◆ Task brief: Lay out as a numbered list the lines from the start of the records through the line containing "Action: click(458, 613)", both included, and omit any blank lines.

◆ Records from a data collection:

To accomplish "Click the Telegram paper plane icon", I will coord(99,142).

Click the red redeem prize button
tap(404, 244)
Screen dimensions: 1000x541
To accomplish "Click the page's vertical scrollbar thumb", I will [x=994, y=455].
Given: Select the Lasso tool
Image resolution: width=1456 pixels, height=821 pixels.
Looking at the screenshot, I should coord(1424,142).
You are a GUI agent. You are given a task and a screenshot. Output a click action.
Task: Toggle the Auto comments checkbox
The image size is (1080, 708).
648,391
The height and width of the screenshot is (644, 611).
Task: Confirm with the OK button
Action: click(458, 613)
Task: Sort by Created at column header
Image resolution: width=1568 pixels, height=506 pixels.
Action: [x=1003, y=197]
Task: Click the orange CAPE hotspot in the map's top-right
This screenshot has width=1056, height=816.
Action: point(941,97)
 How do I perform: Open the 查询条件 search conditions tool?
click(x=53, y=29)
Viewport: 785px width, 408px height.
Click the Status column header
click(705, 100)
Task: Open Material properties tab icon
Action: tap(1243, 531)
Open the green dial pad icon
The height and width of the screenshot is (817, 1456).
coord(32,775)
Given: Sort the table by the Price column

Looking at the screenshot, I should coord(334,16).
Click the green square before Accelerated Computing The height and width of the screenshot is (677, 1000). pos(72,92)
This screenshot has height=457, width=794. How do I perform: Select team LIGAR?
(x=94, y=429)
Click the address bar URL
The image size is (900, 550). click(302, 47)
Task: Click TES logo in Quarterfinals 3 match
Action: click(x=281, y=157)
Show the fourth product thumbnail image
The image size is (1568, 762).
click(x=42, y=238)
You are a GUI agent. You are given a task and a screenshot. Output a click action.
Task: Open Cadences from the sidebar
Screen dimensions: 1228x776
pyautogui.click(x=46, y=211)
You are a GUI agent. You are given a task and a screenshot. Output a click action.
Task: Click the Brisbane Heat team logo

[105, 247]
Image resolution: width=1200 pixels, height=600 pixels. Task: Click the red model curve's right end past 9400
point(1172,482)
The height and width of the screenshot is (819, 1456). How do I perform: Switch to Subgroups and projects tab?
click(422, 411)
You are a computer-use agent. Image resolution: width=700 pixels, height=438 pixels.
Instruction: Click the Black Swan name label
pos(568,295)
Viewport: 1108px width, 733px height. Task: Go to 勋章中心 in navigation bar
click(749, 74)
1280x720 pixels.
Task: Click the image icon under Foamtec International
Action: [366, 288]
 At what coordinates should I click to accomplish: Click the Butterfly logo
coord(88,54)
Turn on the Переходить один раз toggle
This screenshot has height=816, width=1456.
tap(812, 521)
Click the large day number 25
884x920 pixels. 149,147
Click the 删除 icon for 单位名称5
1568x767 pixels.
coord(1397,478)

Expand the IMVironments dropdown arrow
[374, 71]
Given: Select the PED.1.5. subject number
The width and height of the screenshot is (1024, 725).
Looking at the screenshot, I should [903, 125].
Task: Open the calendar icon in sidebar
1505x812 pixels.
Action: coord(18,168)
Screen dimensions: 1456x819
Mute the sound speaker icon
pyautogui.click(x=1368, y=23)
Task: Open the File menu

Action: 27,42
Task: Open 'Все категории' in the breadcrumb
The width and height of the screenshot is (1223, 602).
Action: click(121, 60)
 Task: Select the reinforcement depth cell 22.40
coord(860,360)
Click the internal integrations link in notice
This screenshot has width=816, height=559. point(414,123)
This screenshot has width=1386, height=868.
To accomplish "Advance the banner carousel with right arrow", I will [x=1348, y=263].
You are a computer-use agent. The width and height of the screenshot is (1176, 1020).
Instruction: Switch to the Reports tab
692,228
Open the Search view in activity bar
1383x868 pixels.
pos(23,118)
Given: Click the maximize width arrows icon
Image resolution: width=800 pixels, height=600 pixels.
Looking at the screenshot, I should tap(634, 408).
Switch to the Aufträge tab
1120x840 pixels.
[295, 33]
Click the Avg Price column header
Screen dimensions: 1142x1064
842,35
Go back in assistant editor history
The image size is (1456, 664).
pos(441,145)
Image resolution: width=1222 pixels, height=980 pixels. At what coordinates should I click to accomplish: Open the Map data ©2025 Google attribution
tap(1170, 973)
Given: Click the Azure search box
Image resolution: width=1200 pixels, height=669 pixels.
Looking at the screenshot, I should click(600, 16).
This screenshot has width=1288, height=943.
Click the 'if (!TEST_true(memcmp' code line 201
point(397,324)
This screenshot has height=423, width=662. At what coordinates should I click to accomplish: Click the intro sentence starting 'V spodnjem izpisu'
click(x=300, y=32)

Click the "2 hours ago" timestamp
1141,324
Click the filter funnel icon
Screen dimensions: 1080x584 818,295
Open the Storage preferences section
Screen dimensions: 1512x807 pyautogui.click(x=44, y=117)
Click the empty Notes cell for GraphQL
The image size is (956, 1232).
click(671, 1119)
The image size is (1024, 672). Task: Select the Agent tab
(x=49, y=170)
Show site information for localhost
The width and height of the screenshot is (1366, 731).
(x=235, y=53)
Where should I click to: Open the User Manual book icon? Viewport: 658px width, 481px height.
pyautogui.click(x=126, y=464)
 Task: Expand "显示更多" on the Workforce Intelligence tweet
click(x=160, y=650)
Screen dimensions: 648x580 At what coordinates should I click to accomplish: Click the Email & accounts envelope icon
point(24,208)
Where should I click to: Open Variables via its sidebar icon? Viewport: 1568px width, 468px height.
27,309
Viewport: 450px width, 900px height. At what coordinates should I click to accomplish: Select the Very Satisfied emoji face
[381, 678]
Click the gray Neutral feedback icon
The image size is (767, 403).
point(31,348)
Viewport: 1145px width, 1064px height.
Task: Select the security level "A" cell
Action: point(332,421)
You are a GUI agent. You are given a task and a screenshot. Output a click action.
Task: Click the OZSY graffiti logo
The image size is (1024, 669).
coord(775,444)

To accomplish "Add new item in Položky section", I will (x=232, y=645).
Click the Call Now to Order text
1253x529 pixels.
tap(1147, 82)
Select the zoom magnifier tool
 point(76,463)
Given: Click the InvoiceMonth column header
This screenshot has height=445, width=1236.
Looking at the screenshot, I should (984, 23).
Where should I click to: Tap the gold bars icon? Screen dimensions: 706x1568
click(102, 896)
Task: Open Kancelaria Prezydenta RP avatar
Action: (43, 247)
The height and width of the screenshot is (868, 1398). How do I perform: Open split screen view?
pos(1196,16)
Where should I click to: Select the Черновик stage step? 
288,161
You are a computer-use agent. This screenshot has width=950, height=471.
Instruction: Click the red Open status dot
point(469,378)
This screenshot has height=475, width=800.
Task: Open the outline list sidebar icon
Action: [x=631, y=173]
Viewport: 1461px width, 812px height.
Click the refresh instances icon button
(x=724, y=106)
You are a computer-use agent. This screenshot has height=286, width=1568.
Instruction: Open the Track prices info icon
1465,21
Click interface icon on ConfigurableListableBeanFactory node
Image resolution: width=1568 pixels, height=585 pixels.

◆ Reply to the task:
1. To accomplish "Click the Telegram paper plane icon", I will coord(99,142).
2. Click the red redeem prize button
3. tap(404, 244)
4. Screen dimensions: 1000x541
5. To accomplish "Click the page's vertical scrollbar thumb", I will [x=994, y=455].
6. Given: Select the Lasso tool
7. Image resolution: width=1456 pixels, height=821 pixels.
8. Looking at the screenshot, I should coord(1424,142).
9. You are a GUI agent. You are given a task and a screenshot. Output a click action.
10. Task: Toggle the Auto comments checkbox
11. The image size is (1080, 708).
12. 648,391
13. The height and width of the screenshot is (644, 611).
14. Task: Confirm with the OK button
15. Action: click(458, 613)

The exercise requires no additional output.